I have a passion to encourage, inform, and inspire others. It’s why I do what I do. It comes from my experience of child abuse, my perspective on recovery, and lots of stuff I’ve learned since. But what most people don’t realize, is my efforts to inspire survivors and others is drenched in optimism. What?! you exclaim. That’s my point. To change our environment from a focus on what’s wrong, we need to flood the airwaves — every breath we put out — with what we want to see and experience. Replace criticism with curiosity, fear with trust, and disinterest with sincere attention. It really is all about being more kind, interested, respectful, open, and understanding. The more of these qualities we share — by word, deed, and example — the more we demonstrate that kindness is normal and healthy. On that note, I’ve found some pretty cool new resources for my updated edition of Be An Inspiration! (Title change coming soon). Sharing some below.
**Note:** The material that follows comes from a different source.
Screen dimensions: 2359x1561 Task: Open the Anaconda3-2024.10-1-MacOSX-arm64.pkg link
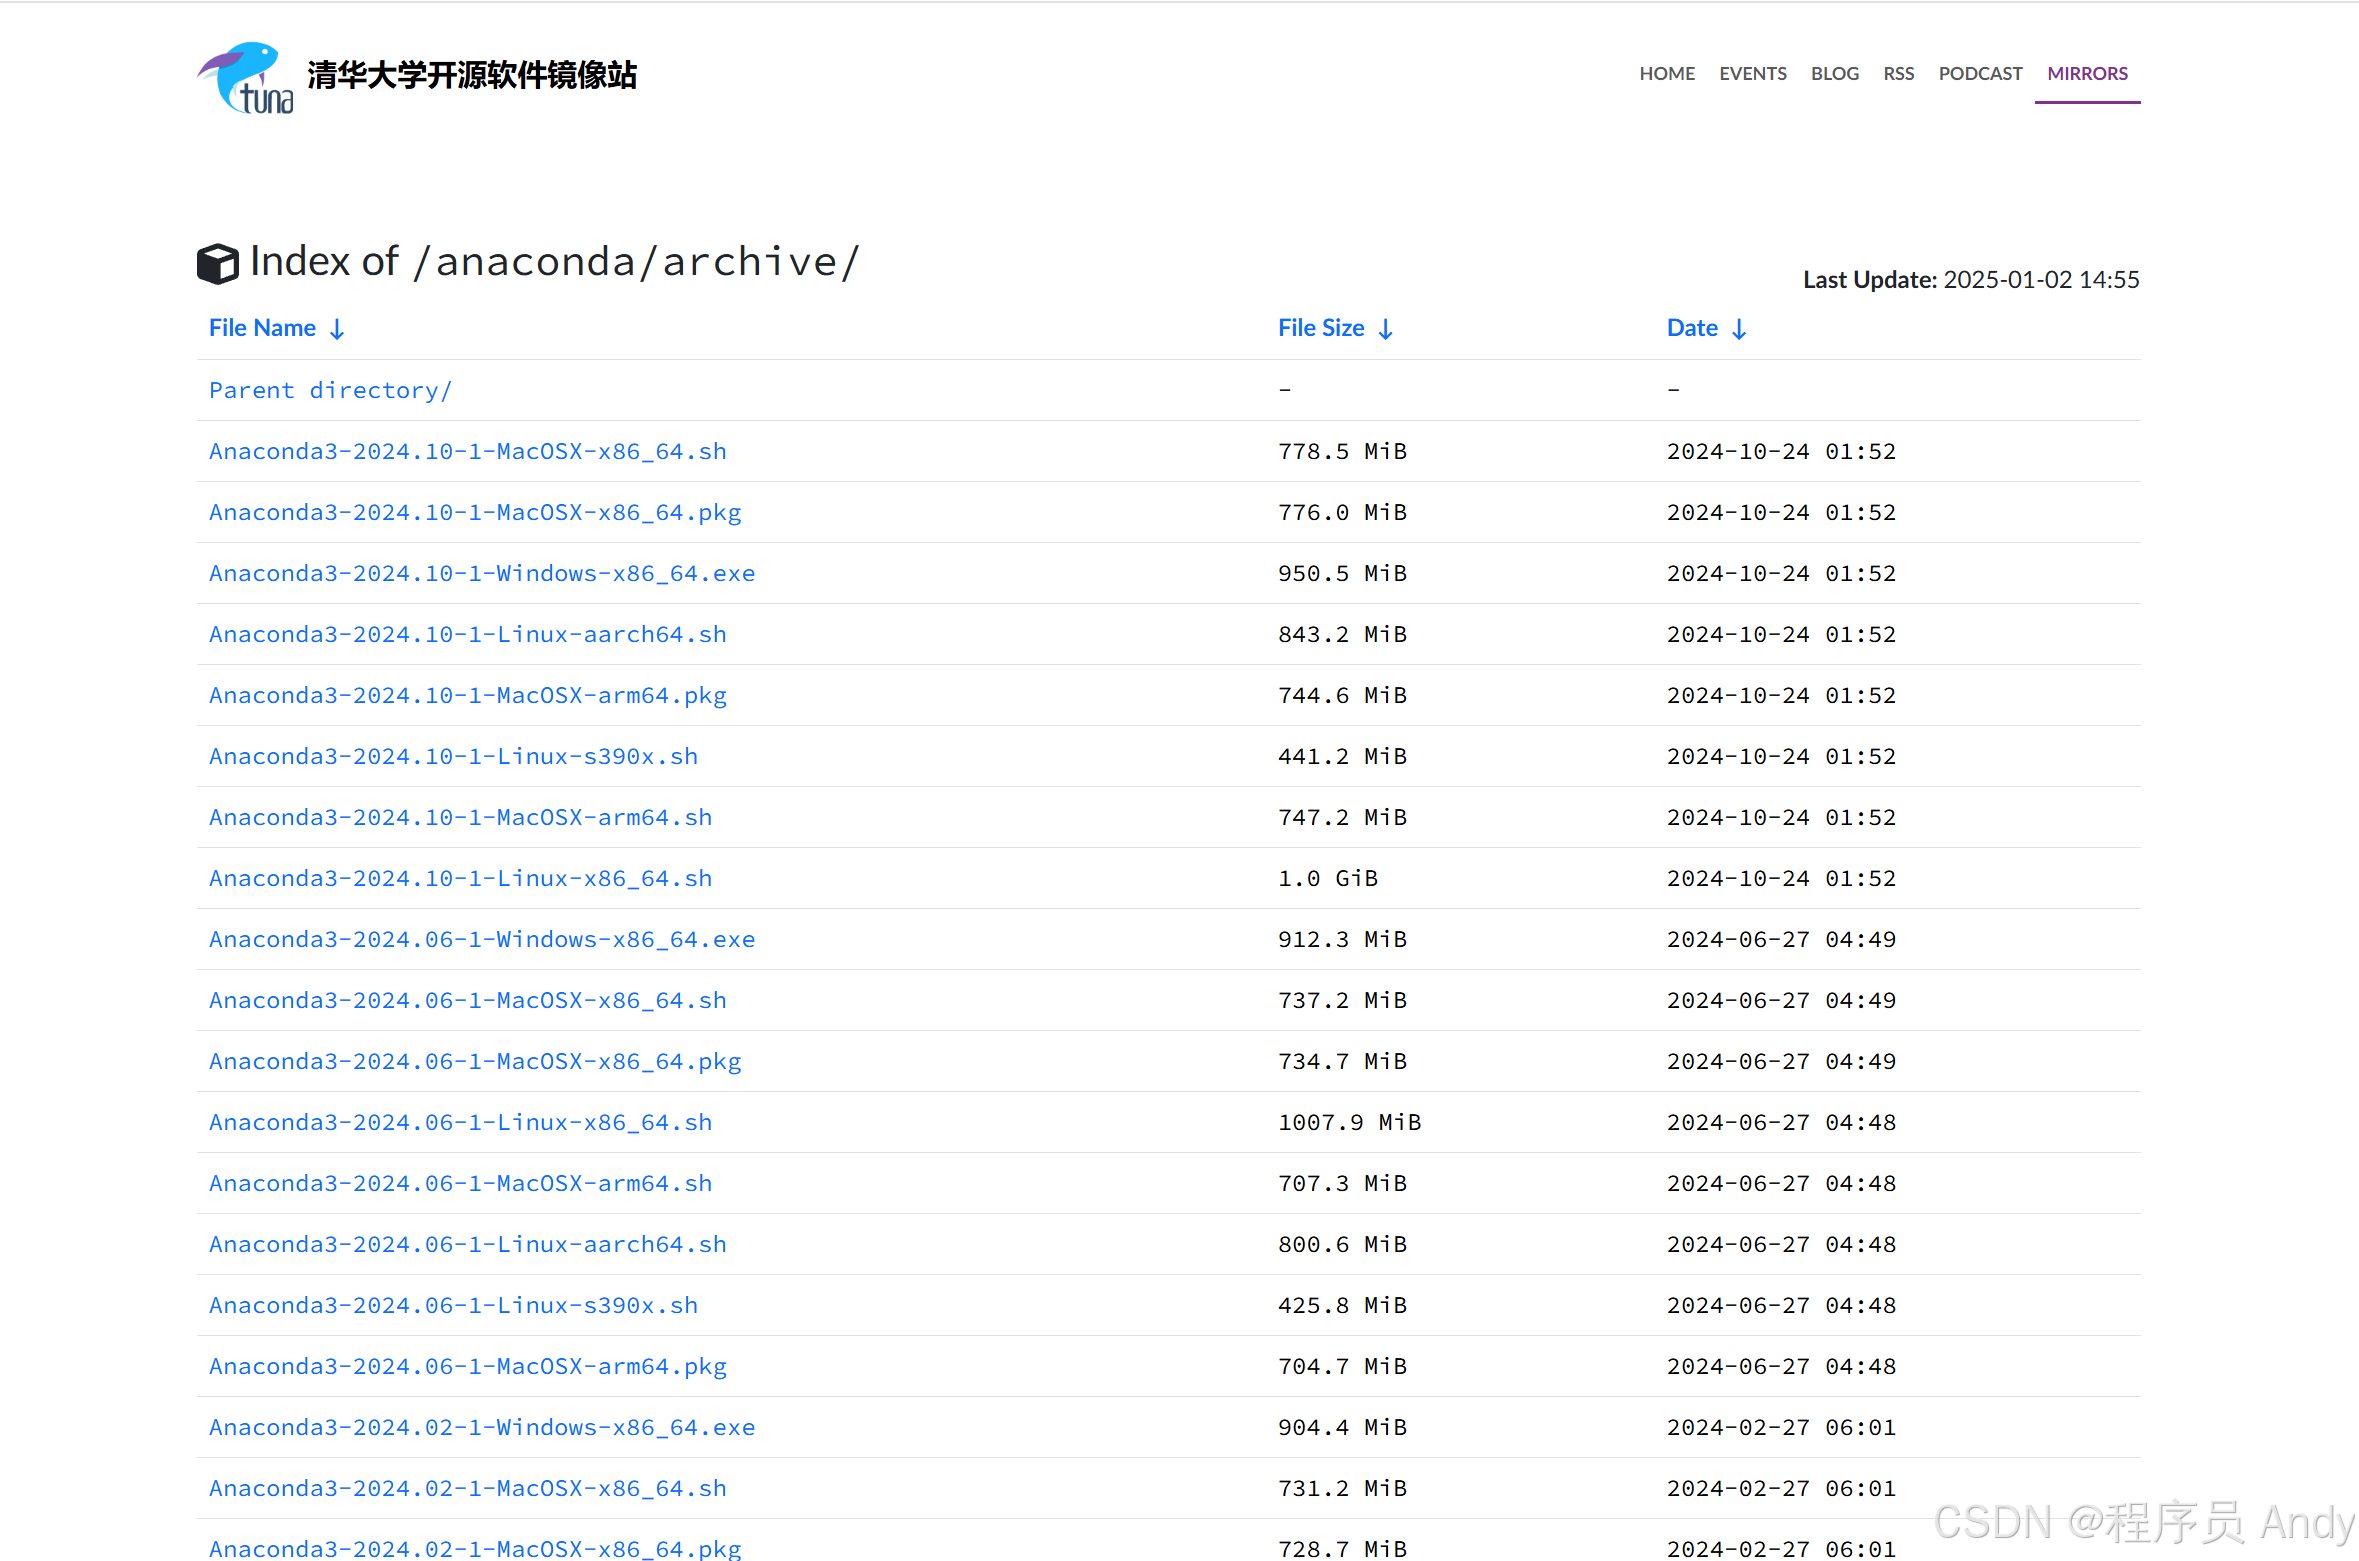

“Can I help you with anything?”

This short (3:09) YouTube video comes from Kindness.org.

I promise it will make your heart smile.

 

From bystander to UPSTANDER


Stop Bullying is a federal government website managed by the U.S. Department of Health and Human Services. It has lots of information and resources to help understand, respond, and prevent bullying, including a section for kids and a list of what bystanders can do when they witness bullying. Bullying generally goes beyond teasing and criticizing, and any age can be affected. So the more tools in our toolbox at any stage of unkindness, the greater chance of being able to respond effectively and in the moment. Here’s a partial list of what you as a bystander can do to become an upstander. Visit StopBullying.gov for more.

  • Question the bullying behavior. Simple things like changing the subject or questioning the behavior can shift the focus. Debbie note: I would add there are times to be clear and simply state the behavior is not acceptable and offer a more appropriate action instead.

  • Use humor to say something funny and redirect the conversation.

  • There is strength in numbers too! Bystanders can intervene as a group to show there are several people who don’t agree with the bullying.

  • Walk with the person who is the target of bullying to help diffuse potential bullying interactions.

  • Reach out privately to check in with the person who was bullied to let them know you do not agree with it and that you care. It makes a difference.